Heute an Tag 2 ging das Ganze so weit, dass ich frühmorgens meine Nature-Sojajoghurts (und die haben nicht wahnsinnig viel Geschmack) umdrehte und auch da: Wenig, aber dennoch Zucker. Rohrzucker allerdings, wobei das ja dann wirklich keinen Unterschied macht. Mit Blick auf das Ablaufdatum stellte ich die Becher gleich wieder in den Kühlschrank und entschied mich für Beeren und Käse. Den Latte Macchiato (ohne Zucker!) liess ich mir dann aber nicht nehmen. Zuckerfreier Kaugummi ist nun auch immer dabei und nein - ich starte hier keine Diskussion über Süssstoffe - muss jeder selber wissen, ob er/sie diese einsetzen möchte. Ich denke auch hier ist das Mass entscheidend. Ein ständiger Blähbauch ist hier wohl eher ein Indiz dafür, dass man zu viel des Guten erwischt hat. Mein alternatives Frühstück (Brötchen zum Latte Macchiato vom Kiosk) liess ich auch sein, denn ich kann ja nicht wissen, was in dem Brötchen drin ist. Erstmals komme ich mir ein wenig vor wie ein Allergiker, der wirklich jeden Bissen umdrehen muss - und empfinde es als grosses Privileg, hier nur ein Experiment durchzuführen.

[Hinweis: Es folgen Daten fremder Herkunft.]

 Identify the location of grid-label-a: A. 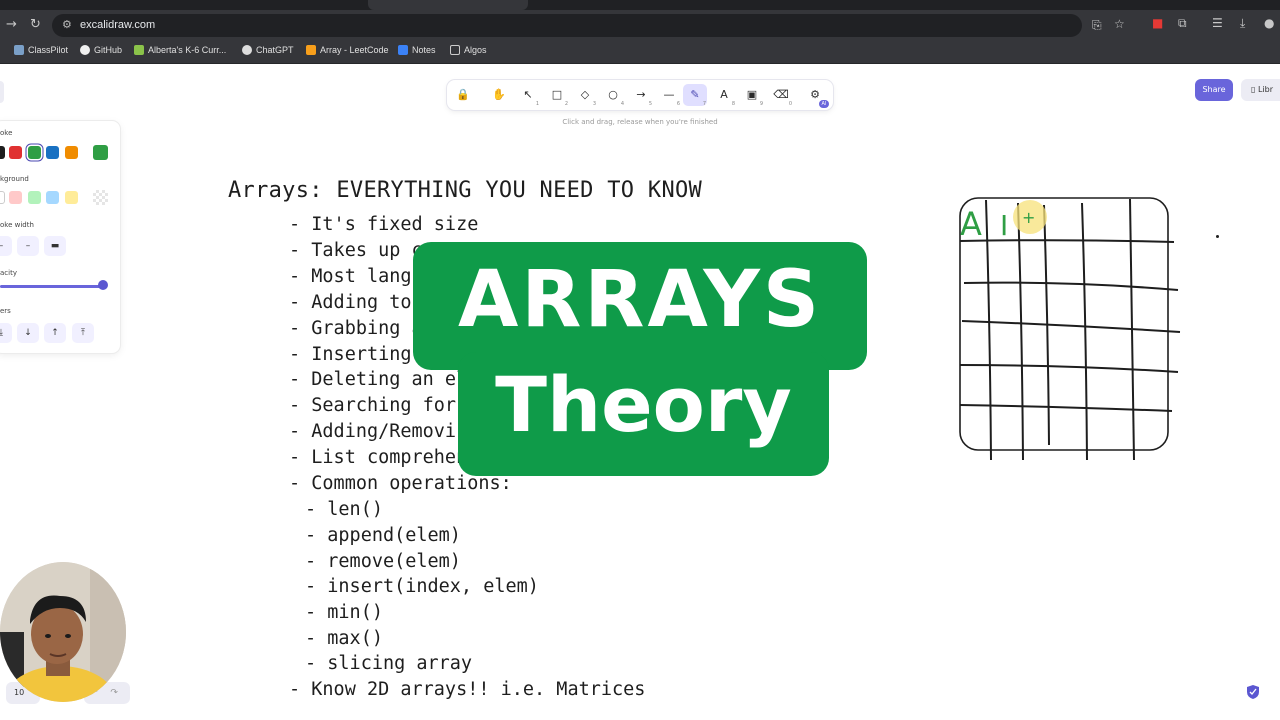
(971, 224).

Beim Mittagessen begnügte ich mich mit Salat, Kichererbsen, Couscous und Fleisch, wobei ich in Gedanken schon überlegte, was wohl in der Salatsauce drin war. Aber diese war aus Öl und Essig gemacht, wie ich live sehen konnte, und ich war beruhigt, nicht schon am 2. Tag in den Zuckertopf getreten zu sein. Schwieriger gestaltete sich der Nachtisch, denn normalerweise folgt auf den Lunch ein feines Stück Schokolade oder dergleichen. Aber nix da. Ich wühlte im Coop nach zuckerfreien Joghurts (finde nur eine Hand voll…) und kaufte eine Schale mit Mangostücken. Das muss reichen. Anschliessend noch einen Latte Macchiato und nun hoffe ich, dass ich den Rest vom Tag genau so durchhalte, wie gestern. Ob es gelingt, zeigt das morgige Posting!
Zum Gemütszustand von Tag 2 lässt sich festhalten: Ich träume noch nicht wirklich von Süssigkeiten aber selbstverständlich denke ich ab und zu daran, so ein köstliches Osterhasenohr abzubeissen. Mache ich natürlich nicht, und wenn doch, gebe ich es zu.